__要求__
a) 把這份中文電腦大綱裡以「繁體字: 有對應簡化字的漢字」開頭的那段改寫得更簡短，列成清單，並保留主要內容。
b) 從這份中文電腦大綱停下的地方接著往下寫。

__節選段落__

····················

中文電腦大綱

中文電腦大綱 (本頁作者保留版權, 如需全篇(中文或英文)引用請聯絡作者)

文字

表意: 字形與字義有關聯。如: 漢字。
表音: 使用數十個字母(音素)拼出各種音節。如: 羅馬字母。
其他: 表意與表音混合等。如: 日文。

中文(漢字)

漢字
繁體字: 有對應簡化字的漢字。台灣、香港、海外華人地區使用。
簡化字: 有對應繁體字的漢字。中國大陸、星加坡、海外華人地區使用。
傳承字: 傳統繼承的漢字, 即繁簡同形、沒有被簡化的漢字。
異體字: 字音字義相同, 有兩種或以上寫法的漢字。
國際漢字: 其他國家使用的漢字。如: 日語漢字、韓語漢字。

現代漢字字表
中國大陸: 常用字表, 通用字表, 簡化字表, 異體字表等。
台灣: 常用字表, 次常用字表, 罕用字表, 異體字表等。
日本: 當用漢字表等。

漢字特徵
形: 筆畫, 筆形(橫、豎、撇、點、捺、折), 劃數; 筆順(筆序); 部首, 部件; 漢字結構。

····················

__記錄資料__
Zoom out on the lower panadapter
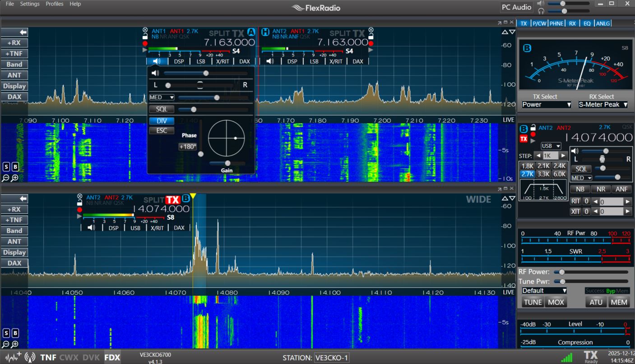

····················

__練習結果__
a)
- 繁體字：有對應的簡化字，用於台灣、香港和海外華人地區。
- 簡化字：有對應的繁體字，用於中國大陸、星加坡和海外華人地區。
- 傳承字：繁簡同形、沒有被簡化的傳統漢字。
- 異體字：音義相同，但有兩種以上寫法。
- 國際漢字：其他國家使用的漢字，如日語漢字、韓語漢字。

b)
音: 今音 (普通話, 粵語等方言讀音); 古音; 文白二讀(讀書音及口語音);
多音字; 俗讀, 舊讀, 統讀。
義: 漢字的意義及其用法場合等; 褒貶等感情色彩。
用: 一般用字、專科用字、方言用字、人名地名用字;
被動字彙(認識的字)、主動字彙(會用的字);
常用字、非常用字等。

字量字頻
常用字(三四千)、次常用字、罕用字、古籍用字等。
一般字典收七千多到萬餘。現時估計漢字總量超過十萬。

字序
傳統無字序觀念。
傳統字書以部首及筆劃定字的出現先後次序。如: 說文解字(漢)、字彙(明)、康熙字典(清)。
傳統韻書用音序(先韻後聲)。如: 廣韻(宋)、集韻(宋)。
現代字典兩者皆有, 也有多種檢字法的字典。

電腦

二進制: 由0及1組成的數字, 別於十進制的9個數字。
十六進制: 使用9個數字及ABCDEF的數字系統。
人機介面: 操作系統。如Windows XP。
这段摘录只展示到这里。